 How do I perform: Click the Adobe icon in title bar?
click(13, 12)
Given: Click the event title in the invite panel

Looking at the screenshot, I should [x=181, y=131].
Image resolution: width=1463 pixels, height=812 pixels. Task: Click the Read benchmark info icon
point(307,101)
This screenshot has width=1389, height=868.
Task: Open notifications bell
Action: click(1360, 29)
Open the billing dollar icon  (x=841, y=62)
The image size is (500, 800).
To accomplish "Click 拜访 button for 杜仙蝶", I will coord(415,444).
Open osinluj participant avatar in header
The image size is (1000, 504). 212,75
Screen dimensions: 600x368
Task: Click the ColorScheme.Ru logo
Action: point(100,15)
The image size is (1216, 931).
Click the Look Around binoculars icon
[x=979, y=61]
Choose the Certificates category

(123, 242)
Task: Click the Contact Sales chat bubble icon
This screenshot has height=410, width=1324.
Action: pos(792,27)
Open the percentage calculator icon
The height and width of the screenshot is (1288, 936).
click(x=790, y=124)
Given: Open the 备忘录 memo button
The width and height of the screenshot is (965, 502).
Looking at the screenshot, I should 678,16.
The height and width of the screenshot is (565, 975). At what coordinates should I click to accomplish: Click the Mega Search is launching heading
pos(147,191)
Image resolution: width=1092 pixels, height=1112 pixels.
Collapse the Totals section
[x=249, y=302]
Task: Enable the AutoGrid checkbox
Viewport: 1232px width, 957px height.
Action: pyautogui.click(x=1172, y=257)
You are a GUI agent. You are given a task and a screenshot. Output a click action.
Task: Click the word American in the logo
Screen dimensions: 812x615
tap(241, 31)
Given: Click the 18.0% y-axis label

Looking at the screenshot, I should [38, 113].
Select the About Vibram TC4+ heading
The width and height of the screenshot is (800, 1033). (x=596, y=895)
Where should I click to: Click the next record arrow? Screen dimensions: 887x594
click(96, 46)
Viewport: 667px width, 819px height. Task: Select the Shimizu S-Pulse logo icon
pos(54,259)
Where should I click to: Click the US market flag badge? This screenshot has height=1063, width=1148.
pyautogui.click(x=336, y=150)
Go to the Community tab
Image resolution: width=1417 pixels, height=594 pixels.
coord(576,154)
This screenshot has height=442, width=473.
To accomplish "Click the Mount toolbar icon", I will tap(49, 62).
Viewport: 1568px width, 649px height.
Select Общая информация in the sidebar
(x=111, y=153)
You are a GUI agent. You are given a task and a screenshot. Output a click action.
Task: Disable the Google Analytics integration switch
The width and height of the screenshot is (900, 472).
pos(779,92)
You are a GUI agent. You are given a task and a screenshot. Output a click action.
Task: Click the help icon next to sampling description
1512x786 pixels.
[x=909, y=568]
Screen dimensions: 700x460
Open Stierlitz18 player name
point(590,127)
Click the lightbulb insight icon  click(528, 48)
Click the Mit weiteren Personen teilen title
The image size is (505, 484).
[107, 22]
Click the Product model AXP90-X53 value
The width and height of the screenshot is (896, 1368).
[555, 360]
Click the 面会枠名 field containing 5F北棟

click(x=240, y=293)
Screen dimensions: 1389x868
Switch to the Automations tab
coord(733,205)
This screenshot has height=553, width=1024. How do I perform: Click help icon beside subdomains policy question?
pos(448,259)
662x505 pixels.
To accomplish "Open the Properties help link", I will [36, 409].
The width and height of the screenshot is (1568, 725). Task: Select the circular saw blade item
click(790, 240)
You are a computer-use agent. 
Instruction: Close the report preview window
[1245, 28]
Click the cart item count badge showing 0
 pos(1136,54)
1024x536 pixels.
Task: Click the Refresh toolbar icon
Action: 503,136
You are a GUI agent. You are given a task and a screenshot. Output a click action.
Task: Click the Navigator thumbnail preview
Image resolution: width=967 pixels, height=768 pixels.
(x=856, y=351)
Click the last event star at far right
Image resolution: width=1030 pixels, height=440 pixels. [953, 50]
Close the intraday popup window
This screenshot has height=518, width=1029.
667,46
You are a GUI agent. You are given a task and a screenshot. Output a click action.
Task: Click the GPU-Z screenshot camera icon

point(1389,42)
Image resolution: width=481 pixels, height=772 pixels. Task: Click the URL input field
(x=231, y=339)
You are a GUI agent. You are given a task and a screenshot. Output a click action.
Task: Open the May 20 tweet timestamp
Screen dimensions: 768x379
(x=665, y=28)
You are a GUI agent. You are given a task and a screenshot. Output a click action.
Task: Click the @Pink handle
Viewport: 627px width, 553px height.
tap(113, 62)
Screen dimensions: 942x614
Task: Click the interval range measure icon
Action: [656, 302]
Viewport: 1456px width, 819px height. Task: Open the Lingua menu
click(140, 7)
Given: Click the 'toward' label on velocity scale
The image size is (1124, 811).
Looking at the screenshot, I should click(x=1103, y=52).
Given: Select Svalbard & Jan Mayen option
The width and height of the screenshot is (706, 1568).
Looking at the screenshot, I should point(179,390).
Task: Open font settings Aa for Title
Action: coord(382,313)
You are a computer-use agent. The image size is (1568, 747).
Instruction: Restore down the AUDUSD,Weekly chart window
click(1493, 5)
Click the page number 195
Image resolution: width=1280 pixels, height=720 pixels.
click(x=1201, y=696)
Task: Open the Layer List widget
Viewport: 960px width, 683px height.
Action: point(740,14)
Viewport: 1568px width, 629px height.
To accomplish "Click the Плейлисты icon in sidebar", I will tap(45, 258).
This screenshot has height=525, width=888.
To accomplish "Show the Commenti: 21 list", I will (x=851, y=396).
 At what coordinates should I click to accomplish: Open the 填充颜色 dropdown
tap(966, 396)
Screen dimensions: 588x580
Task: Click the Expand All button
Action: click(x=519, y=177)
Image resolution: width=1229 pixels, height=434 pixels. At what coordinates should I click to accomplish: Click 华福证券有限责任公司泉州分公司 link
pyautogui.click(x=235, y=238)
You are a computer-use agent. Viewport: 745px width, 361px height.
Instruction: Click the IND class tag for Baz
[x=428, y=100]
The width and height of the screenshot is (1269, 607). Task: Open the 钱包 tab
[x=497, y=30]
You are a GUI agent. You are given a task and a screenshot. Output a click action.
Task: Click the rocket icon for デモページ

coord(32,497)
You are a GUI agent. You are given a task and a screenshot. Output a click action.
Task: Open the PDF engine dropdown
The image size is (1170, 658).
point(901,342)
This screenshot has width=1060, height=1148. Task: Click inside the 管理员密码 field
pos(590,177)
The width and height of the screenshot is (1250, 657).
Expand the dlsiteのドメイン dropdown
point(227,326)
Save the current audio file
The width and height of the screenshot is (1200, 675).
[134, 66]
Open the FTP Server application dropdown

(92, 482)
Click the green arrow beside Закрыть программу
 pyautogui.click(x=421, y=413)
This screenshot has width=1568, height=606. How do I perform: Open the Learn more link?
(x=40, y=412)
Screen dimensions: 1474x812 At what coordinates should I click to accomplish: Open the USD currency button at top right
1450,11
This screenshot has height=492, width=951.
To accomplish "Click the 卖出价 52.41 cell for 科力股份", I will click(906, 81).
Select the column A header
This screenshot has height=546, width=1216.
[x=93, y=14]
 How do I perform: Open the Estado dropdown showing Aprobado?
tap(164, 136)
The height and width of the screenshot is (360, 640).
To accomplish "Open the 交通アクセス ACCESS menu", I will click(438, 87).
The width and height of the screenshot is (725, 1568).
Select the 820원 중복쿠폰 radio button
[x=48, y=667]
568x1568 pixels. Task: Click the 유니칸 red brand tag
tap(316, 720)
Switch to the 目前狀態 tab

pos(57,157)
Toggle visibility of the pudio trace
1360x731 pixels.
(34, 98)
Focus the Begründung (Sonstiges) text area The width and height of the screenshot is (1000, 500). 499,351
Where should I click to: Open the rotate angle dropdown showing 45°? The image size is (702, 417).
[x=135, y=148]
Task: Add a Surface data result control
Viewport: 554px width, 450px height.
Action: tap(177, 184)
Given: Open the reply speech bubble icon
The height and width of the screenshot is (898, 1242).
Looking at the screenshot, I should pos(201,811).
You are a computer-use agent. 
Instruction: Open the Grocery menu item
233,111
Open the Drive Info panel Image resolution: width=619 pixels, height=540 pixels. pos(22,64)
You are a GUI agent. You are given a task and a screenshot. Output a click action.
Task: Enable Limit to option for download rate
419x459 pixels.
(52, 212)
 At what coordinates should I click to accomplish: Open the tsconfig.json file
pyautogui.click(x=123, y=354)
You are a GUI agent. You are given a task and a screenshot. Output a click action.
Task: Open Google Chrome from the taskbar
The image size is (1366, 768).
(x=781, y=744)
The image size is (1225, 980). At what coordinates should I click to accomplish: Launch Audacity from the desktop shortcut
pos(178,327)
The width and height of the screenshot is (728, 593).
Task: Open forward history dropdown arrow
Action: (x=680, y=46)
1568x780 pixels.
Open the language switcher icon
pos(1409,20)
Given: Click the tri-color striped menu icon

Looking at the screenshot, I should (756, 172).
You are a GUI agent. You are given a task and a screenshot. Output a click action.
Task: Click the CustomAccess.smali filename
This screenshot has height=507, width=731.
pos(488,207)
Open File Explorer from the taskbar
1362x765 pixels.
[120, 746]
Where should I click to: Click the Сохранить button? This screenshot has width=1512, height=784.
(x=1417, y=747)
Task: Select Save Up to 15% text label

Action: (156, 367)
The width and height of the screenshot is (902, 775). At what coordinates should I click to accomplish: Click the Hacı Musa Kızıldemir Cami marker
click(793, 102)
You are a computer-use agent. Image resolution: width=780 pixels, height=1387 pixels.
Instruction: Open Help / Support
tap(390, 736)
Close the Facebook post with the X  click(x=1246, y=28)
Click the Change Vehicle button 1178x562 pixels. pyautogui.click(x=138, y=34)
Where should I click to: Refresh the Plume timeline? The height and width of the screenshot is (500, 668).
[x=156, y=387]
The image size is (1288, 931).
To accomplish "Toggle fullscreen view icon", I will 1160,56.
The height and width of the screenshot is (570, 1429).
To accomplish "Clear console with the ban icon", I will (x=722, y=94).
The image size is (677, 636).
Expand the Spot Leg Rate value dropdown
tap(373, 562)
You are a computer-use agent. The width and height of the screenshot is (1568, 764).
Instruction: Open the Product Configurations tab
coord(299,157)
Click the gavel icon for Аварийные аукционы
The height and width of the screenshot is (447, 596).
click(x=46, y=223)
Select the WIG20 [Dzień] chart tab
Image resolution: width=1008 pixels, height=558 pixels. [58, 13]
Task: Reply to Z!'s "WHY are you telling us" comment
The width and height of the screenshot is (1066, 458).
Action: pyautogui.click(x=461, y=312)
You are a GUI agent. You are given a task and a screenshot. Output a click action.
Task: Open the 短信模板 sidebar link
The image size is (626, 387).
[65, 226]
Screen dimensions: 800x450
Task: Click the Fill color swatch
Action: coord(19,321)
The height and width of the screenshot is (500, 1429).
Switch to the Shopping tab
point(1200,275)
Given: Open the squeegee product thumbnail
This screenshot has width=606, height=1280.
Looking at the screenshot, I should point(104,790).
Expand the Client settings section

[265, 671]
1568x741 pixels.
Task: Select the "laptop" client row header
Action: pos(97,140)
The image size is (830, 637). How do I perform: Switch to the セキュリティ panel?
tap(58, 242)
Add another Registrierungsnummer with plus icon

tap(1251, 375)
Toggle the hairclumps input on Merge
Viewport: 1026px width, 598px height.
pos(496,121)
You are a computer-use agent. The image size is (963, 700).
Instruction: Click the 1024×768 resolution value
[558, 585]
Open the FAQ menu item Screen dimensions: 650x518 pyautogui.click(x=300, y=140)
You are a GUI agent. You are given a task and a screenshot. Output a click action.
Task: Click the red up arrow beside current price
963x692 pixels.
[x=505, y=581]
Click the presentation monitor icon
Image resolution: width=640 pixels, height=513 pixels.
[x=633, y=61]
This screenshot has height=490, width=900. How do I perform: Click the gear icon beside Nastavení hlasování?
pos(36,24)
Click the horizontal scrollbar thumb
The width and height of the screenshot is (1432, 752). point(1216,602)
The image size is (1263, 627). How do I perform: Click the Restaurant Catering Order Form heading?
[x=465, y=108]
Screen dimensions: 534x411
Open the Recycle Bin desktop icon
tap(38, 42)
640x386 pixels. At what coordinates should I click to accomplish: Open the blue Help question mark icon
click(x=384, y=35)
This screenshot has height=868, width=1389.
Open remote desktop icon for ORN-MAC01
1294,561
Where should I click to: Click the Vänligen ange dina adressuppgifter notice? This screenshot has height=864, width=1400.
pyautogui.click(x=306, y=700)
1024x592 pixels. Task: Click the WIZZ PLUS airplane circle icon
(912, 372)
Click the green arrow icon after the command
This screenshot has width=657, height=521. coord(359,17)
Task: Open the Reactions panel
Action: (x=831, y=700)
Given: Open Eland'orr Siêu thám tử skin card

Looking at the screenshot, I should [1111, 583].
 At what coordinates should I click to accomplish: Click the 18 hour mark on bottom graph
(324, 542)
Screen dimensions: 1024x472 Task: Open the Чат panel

==================================================

■ WHAT TO PRODUCE:
Repeat, exactly as they stand above, the lines from the line with "Screen dimensions: 1389x868" to the line with "Given: Click the 'toward'", both lines included.

■ WRITTEN SOLUTION:
Screen dimensions: 1389x868
Switch to the Automations tab
coord(733,205)
This screenshot has height=553, width=1024. How do I perform: Click help icon beside subdomains policy question?
pos(448,259)
662x505 pixels.
To accomplish "Open the Properties help link", I will [36, 409].
The width and height of the screenshot is (1568, 725). Task: Select the circular saw blade item
click(790, 240)
You are a computer-use agent. 
Instruction: Close the report preview window
[1245, 28]
Click the cart item count badge showing 0
 pos(1136,54)
1024x536 pixels.
Task: Click the Refresh toolbar icon
Action: 503,136
You are a GUI agent. You are given a task and a screenshot. Output a click action.
Task: Click the Navigator thumbnail preview
Image resolution: width=967 pixels, height=768 pixels.
(x=856, y=351)
Click the last event star at far right
Image resolution: width=1030 pixels, height=440 pixels. [953, 50]
Close the intraday popup window
This screenshot has height=518, width=1029.
667,46
You are a GUI agent. You are given a task and a screenshot. Output a click action.
Task: Click the GPU-Z screenshot camera icon

point(1389,42)
Image resolution: width=481 pixels, height=772 pixels. Task: Click the URL input field
(x=231, y=339)
You are a GUI agent. You are given a task and a screenshot. Output a click action.
Task: Open the May 20 tweet timestamp
Screen dimensions: 768x379
(x=665, y=28)
You are a GUI agent. You are given a task and a screenshot. Output a click action.
Task: Click the @Pink handle
Viewport: 627px width, 553px height.
tap(113, 62)
Screen dimensions: 942x614
Task: Click the interval range measure icon
Action: [656, 302]
Viewport: 1456px width, 819px height. Task: Open the Lingua menu
click(140, 7)
Given: Click the 'toward' label on velocity scale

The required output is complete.